Previous research shows that the molecule, called angiotensin converting enzyme II (ACE-2) which sits on the surface of lung cells, is the ‘entry point’ that allows coronavirus to get into the cells of the lungs and cause an infection.
The new study, published in the European Respiratory Journal, showed that levels of ACE-2 in former smokers are lower than in current smokers.
“The data emerging from China suggested that patients with COPD were at higher risk of having worse outcomes from COVID-19. We hypothesised that this could be because the levels of ACE-2 in their airways might be increased compared to people without COPD, which could possibly make it easier for the virus to infect the airway,” explained lead researcher Dr Janice Leung from the University of British Columbia and St. Paul’s Hospital, Vancouver, Canada.
The team studied samples taken from the lungs of 21 COPD patients and 21 people who did not have COPD.

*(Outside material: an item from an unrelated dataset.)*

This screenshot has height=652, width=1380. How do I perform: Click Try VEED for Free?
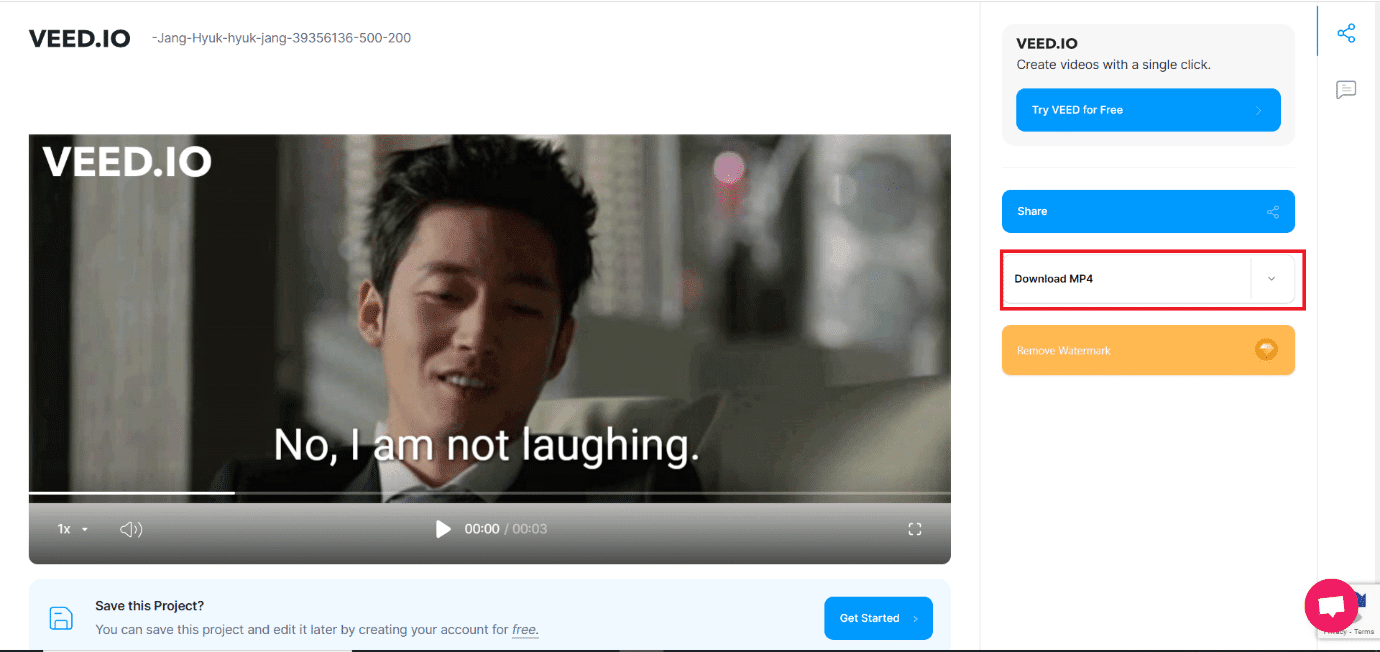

They tested the samples to gauge the level of ACE-2 and compared this with other factors, such whether they were from people who never smoked, were current smokers or former smokers. Not only did they find higher levels of ACE-2 in COPD patients, they also found higher levels in people who were smokers.
The researchers then checked their new findings against two existing study groups, which together contain data on a further 249 people – some non-smokers, some current smokers and some former smokers.
Again, they found levels of ACE-2 were higher in current smokers but lower in non-smokers and in those who were former smokers.
“We found that patients with COPD and people who are still smoking have higher levels of ACE-2 in their airways, which might put them at an increased risk of developing severe COVID-19 infections,” said Dr Leung.
Patients with COPD should be counselled to strictly abide by social distancing and proper hand hygiene to prevent infection.
“We also found that former smokers had similar levels of ACE-2 to people who had never smoked. This suggests that there has never been a better time to quit smoking to protect yourself from COVID-19,” the authors wrote.
Professor Tobias Welte, an infections expert from the European Respiratory Society and is a coordinator for the national German COVID-19 task force, said that the study gives some interesting insight into why some people may be at risk of more severe COVID-19 symptoms than others.
“What it does not tell us is whether it’s possible to manipulate ACE-2 levels to improve survival in patients infected with COVID-19 or whether this would make a difference in COPD patients who contract the infection,” explained Welte.